2. Remove the vitreous, and place a retina patch with ganglion-cell-side down on the electrode array and perfuse with Ames solution (pH 7.4, 35°C) equilibrated with 5% CO2-95% O2.
3. Pressed the retina path onto the array with a polyester membrane (Tissue Holder, MaxWell Biosystems AG, Zurich, Switzerland).
4. Retinal ganglion cell extracellular activity could be recorded for 1– 2 hours.
5. For light stimulation, a LED flashlight with light pulses with a frequency of 0.5 Hz is used.

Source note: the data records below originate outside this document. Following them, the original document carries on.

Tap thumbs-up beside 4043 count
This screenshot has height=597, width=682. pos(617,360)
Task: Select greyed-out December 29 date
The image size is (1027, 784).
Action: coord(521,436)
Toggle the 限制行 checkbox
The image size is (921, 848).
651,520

Protocol for extracellular recording from iPSC-derived neuronal spheroids using MEAs
1. The dopaminergic neuronal spheroids were prepared using a published protocol (DOI:
10.21203/rs.3.pex-954/v1) . The human induced pluripotent stem cells (iPSCs) were induced to form dopaminergic progenitor cells (DAPs). The steps included to start with a high-density culture, to use cell sorting whiel applying a cell surface marker for floor plate, and to establish a maturation culture to form floating aggregates.
2. Coat the surface of the array with PEI and laminin to promote tissue adhesion.
3. Conduct the experiments inside an incubator for a control of environmental conditions (36 °C and 5% CO2).
Protocol for SCAD devices
1. The surface of the SCAD Cell Scaffold (SCAD, SCAD-CS™, CD023) is coated with 0.002% PLO (Poly-L-Ornithine, Sigma Aldrich, P4957-50ML) and 10 μg/mL laminin (Sigma Aldrich, L2020).
2. The human iPSC-derived neurons (Quick-Neuron™ Dopaminergic-Human iPSC-derived Neurons , Elixirgen Scientific, DA-SeV-CW50065) are plated onto the SCAD Cell Scaffold inside well plates at a density of 70,000 cells/cm2.
3. The culture is plated and maintained following the protocol from the supplier (https://elixirgenscientific.com/wp-content/uploads/pdf/protocol/qndsvf.pdf). Briefly, a Medium N [Neurobasal Medium (ThermoFisher, 21103049) with DMEM/F12 (ThermoFisher, 21331-020), Glutamax (ThermoFisher, 35050061), Penicillin-Streptomycin (FUJIFILM Wako, 168-23191), and Component N] containing 10 µM Y27632 (Nacalai, 08945) is used to seed cells, and the medium is changed to Medium N with Component D2, Component D3 on the next day and again change half volume on Day 3. Half of the medium is replaced with fresh Medium N with Component D4 and Component D5 on Day 4. Then, total amount of the medium is replaced with fresh Medium N with Component D4 and Component D6 on Day 5 and half volume on Day 7. Neurobasal Plus medium containing B-27 Plus supplement (ThermoFisher, A3653401) is used after Day 10 and thereafter. Half of the Neurobasal Plus medium is replaced every 3 or 4 day.
4. SCAD device cultured for 112 days could be mounted on HD-MEA chip and neural activities could be recorded. The SCAD device is placed and pressed onto the array with a membrane (Tissue Holder, MaxWell Biosystems AG, Zurich, Switzerland).